Die Übertragung der
elterlichen Sorge auf einen Elternteil allein nach
§ 1671 Abs. 1 Satz 1, Satz 2 Nr. 2 BGB setzt voraus, dass die Eltern nicht nur vorübergehend getrennt leben, ihnen die elterliche Sorge gemeinsam zusteht und zu erwarten ist, dass die Aufhebung der gemeinsamen Sorge und die Übertragung auf den antragstellenden Elternteil dem
Wohl des Kindes am besten entspricht. Diese Prüfung erfordert zwei eigenständige Kindeswohlprüfungen: Zunächst ist festzustellen, ob die Aufhebung der gemeinsamen elterlichen Sorge dem Kindeswohl am besten entspricht. Grundsätzlich macht sich dies an einem akuten Konflikt der Eltern fest, der sich für sie – gegebenenfalls unter Inanspruchnahme der Hilfe Dritter – nicht lösen ließ und lässt. Regelmäßig ist erforderlich, dass in einer für das Kind wesentlichen Angelegenheit die Eltern keine Einigkeit erzielen können (beispielsweise zum Wohnsitz des Kindes, zur Schulwahl oder zu einer medizinischen Behandlung) und für das Kind ein dem Kindeswohl abträgliches „Patt“ entsteht.
Der Elternteil, der die alleinige elterliche Sorge für sich erstrebt, muss konkreten Tatsachenvortrag dazu liefern, dass, wann, bei welchem Anlass und auf welche Weise Bemühungen um eine gemeinsame Elternentscheidung stattgefunden haben und aus welchen Gründen die Bemühungen jeweils gescheitert sind. Abstrakte Befürchtungen künftiger Konflikte reichen nicht aus. Das Gericht hat die Lage anzulegen, wie sie sich zum Zeitpunkt des Beschlusserlasses darstellt. Es ist zu prüfen, ob aktuell ein kindeswohlerheblicher Dissens in einem Teilbereich der elterlichen Sorge besteht oder sich abzeichnet. Ungewissen künftigen Ereignissen ist durch die jederzeit bestehende Möglichkeit der Abänderung zu begegnen, sobald dieses Ereignis bevorsteht oder eingetreten ist.
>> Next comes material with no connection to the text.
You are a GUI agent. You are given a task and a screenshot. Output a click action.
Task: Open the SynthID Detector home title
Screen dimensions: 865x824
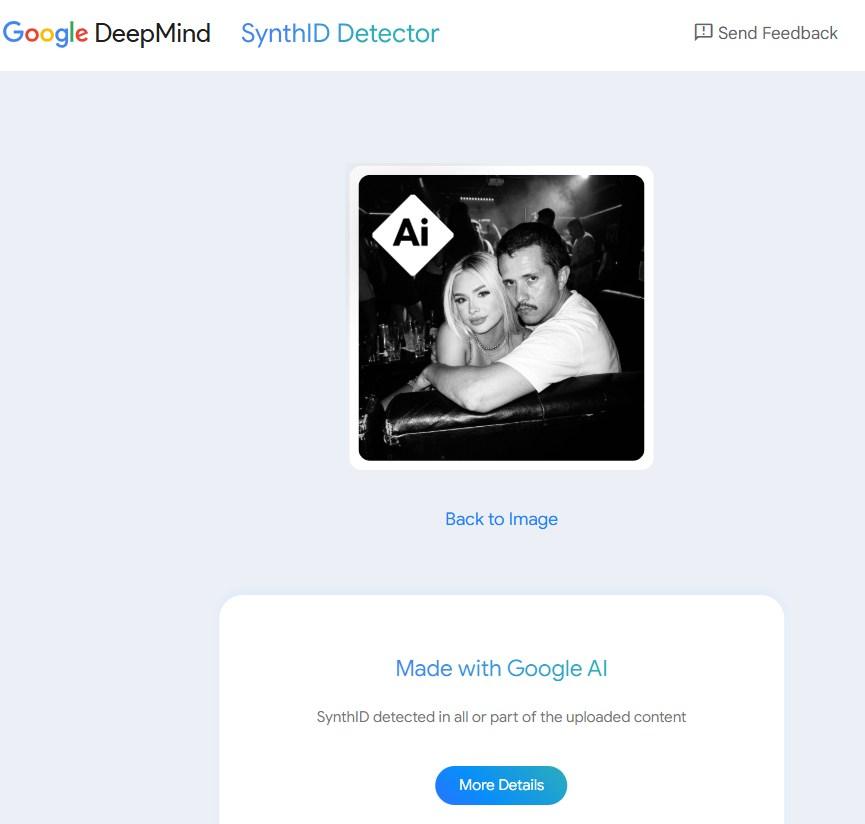[x=339, y=33]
Soweit die Kommunikation zwischen den Kindseltern problematisch ist, reicht dies zur Aufhebung der gemeinsamen elterlichen Sorge allein nicht aus. Die fehlende Kommunikations- und Kooperationsbereitschaft muss sich gerade auf Fragen der elterlichen Sorge beziehen. Nicht das Verhalten der Eltern steht im Mittelpunkt, sondern die Erziehung der Kinder und deren Wohl. Sind sich die Eltern in Grundfragen der Erziehung einig und kommt es zwischen ihnen lediglich in Nebenfragen zu Streitigkeiten oder kümmert sich ein Elternteil wenig um das Kind oder verhält sich ein Elternteil passiv, besteht kein Anlass, von der gemeinsamen elterlichen Sorge abzugehen. Trotz Kommunikationsproblemen der Eltern kann eine Aufhebung der gemeinsamen elterlichen Sorge nicht erfolgen, wenn sich der andere Elternteil bei Entscheidungsprozessen eher passiv verhält und die Kompetenz des antragstellenden Elternteils auch dann nicht in Frage stellt, wenn dieser Angelegenheiten der Kinder allein regelt, die über die Geschäfte des täglichen Lebens hinausgehen (vgl. KG, 24.02.2005 - Az: 18 UF 238/04).